══ Data provided

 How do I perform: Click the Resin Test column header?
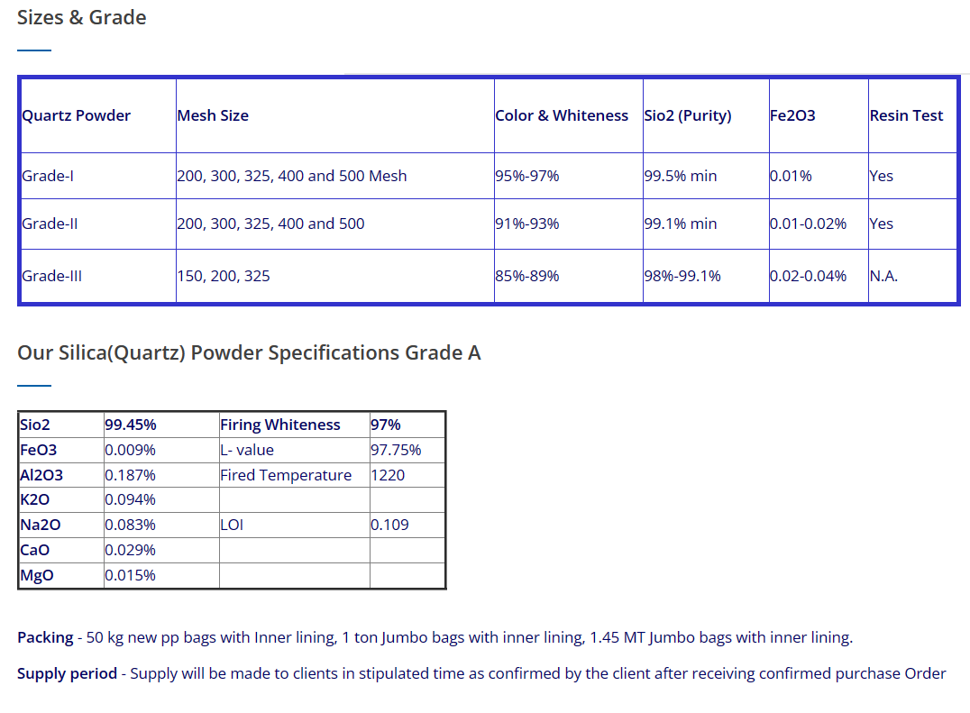912,115
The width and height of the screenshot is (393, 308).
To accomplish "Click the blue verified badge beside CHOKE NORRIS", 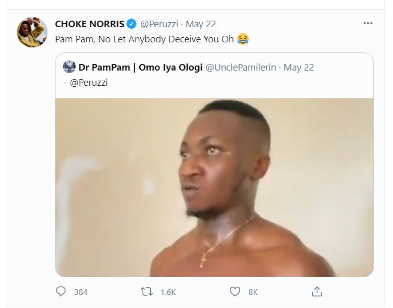I will coord(131,24).
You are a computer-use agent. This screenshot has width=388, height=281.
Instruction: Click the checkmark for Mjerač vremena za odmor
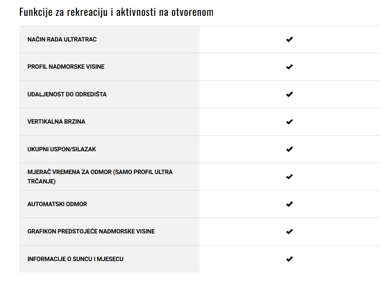click(289, 176)
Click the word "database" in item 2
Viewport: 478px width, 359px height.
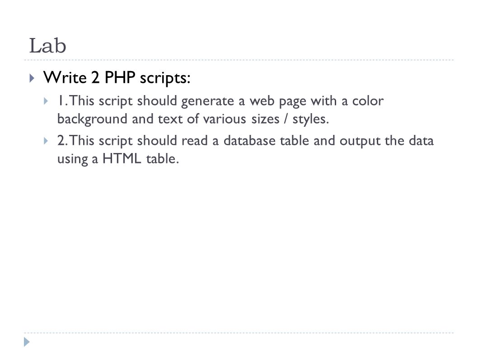(x=249, y=140)
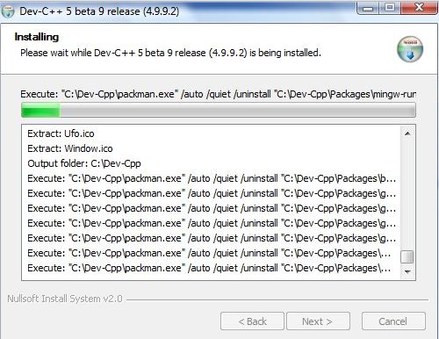Click the < Back button
Image resolution: width=439 pixels, height=339 pixels.
pos(252,321)
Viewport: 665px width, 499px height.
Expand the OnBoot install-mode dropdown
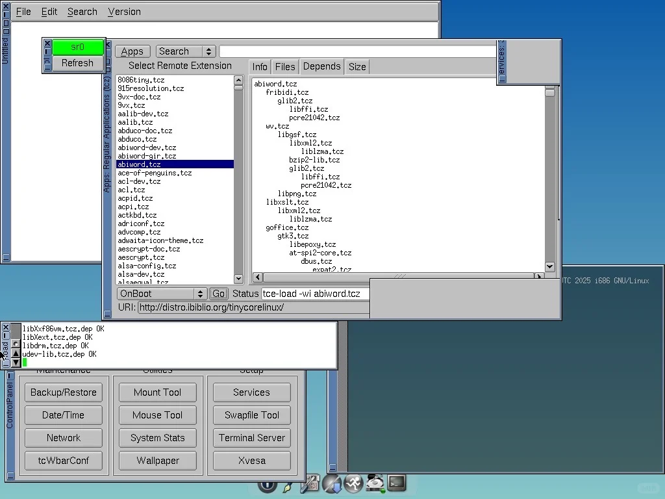161,294
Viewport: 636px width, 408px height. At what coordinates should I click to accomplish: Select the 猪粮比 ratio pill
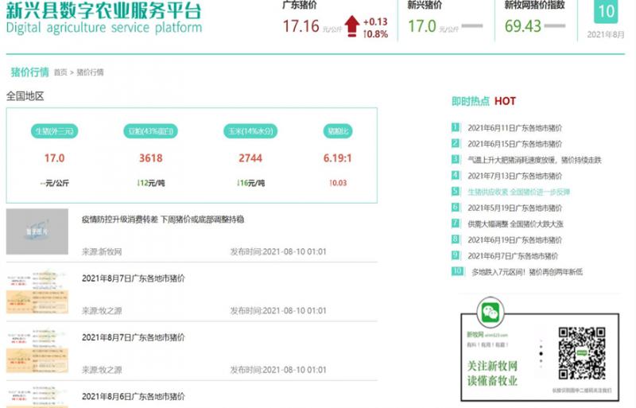337,131
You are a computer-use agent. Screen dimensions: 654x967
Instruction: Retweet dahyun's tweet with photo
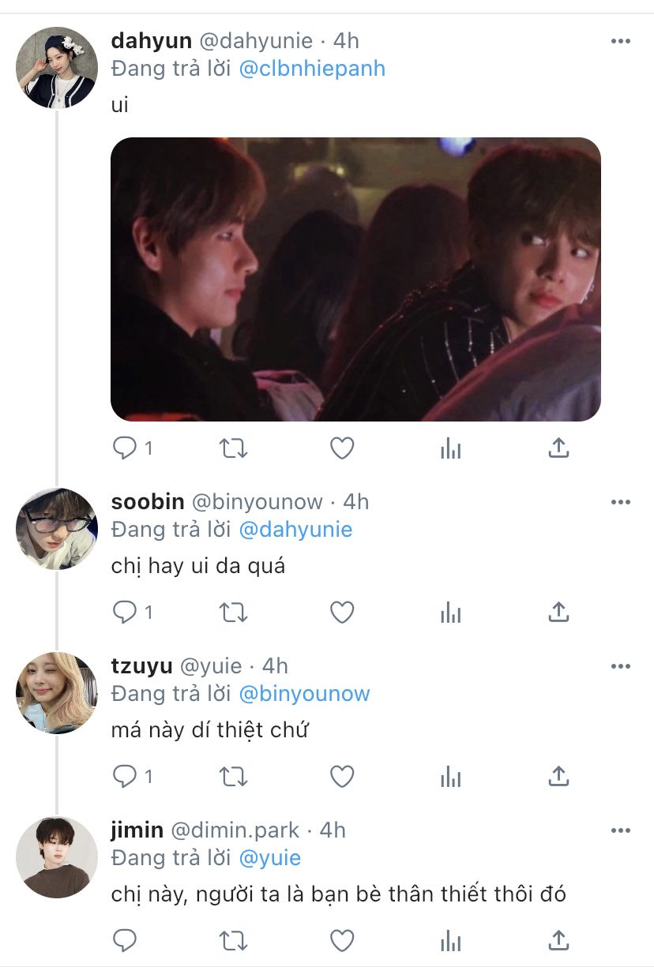click(x=232, y=448)

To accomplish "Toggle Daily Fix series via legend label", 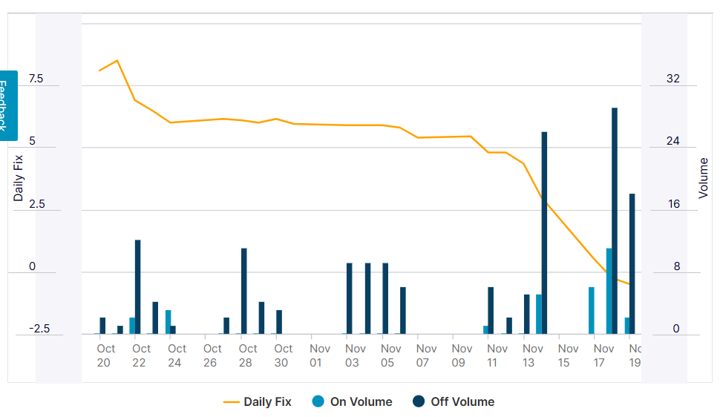I will 267,402.
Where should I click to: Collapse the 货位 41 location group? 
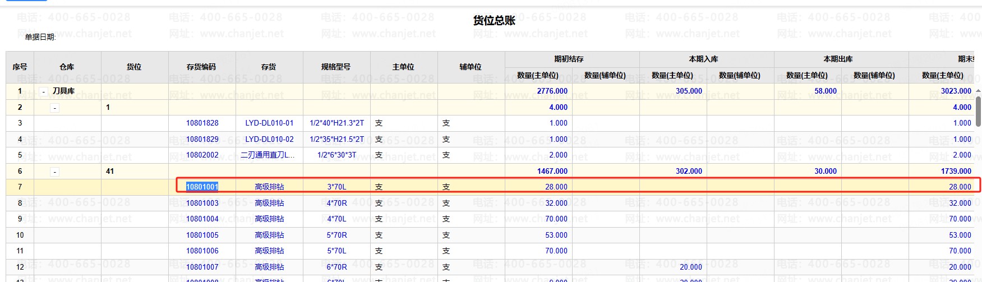(54, 172)
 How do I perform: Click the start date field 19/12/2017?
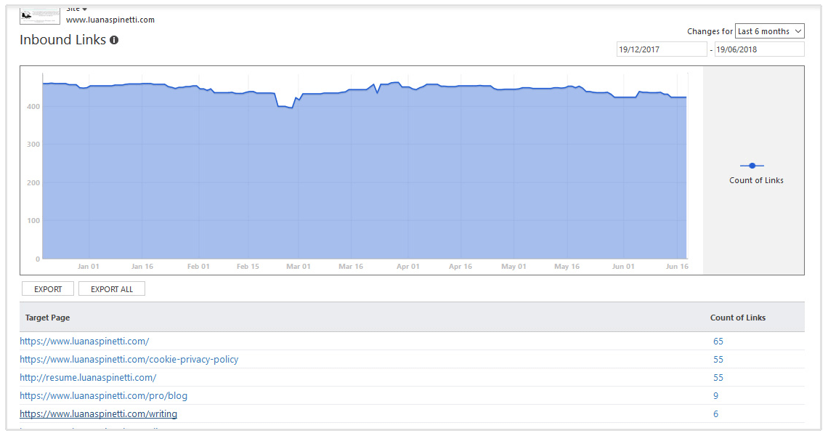pyautogui.click(x=660, y=49)
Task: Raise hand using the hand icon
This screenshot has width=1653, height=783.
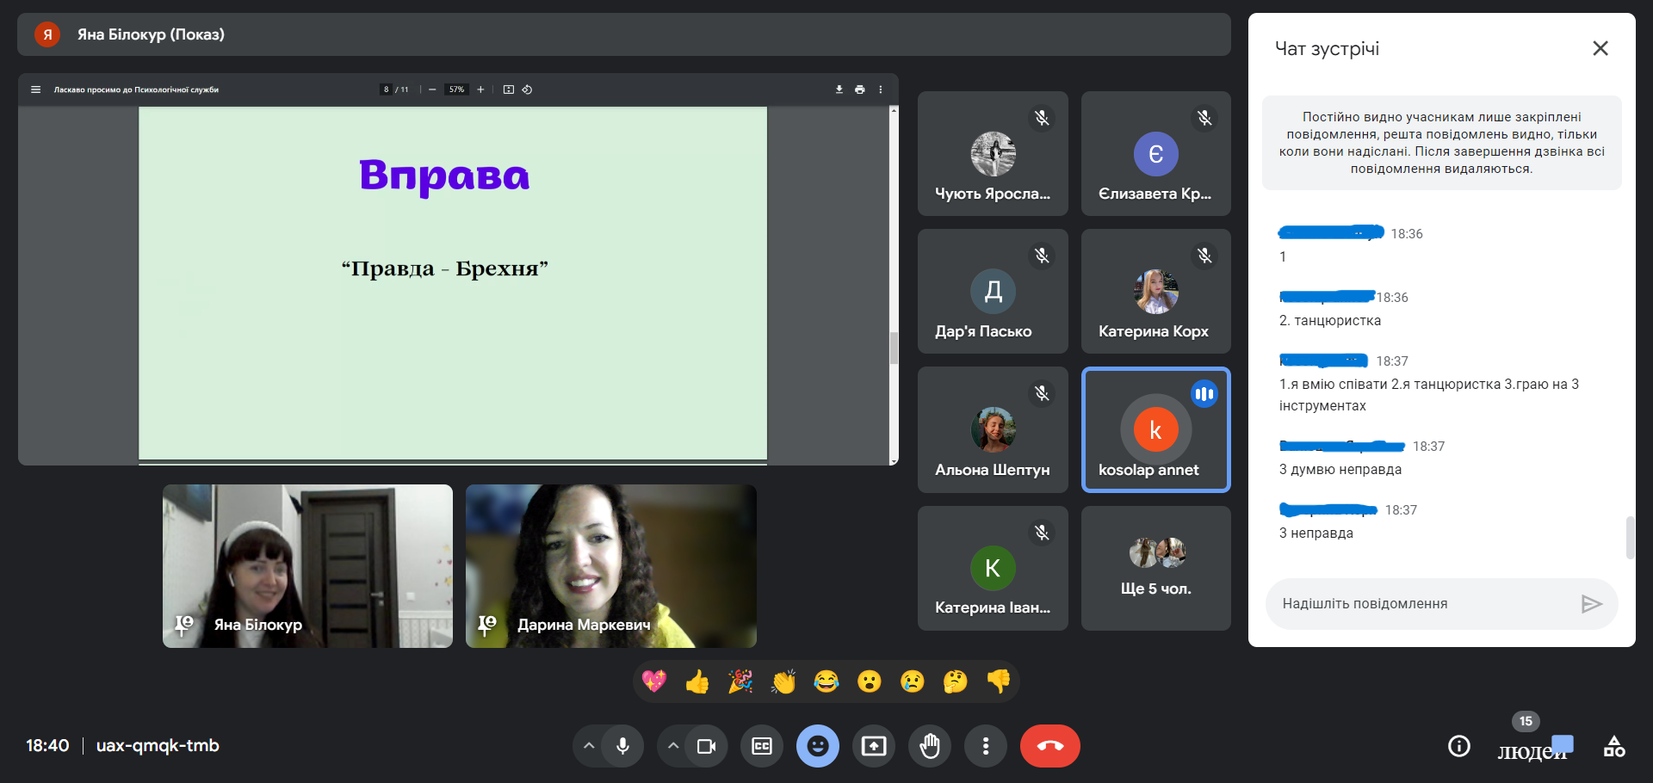Action: click(930, 746)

════

§ Assigned task:
Show each line of the data that contains the string "agent".

§ The answer:
You are a computer-use agent. This screenshot has width=388, height=281.
You are a computer-use agent. Screen dimensions: 654x967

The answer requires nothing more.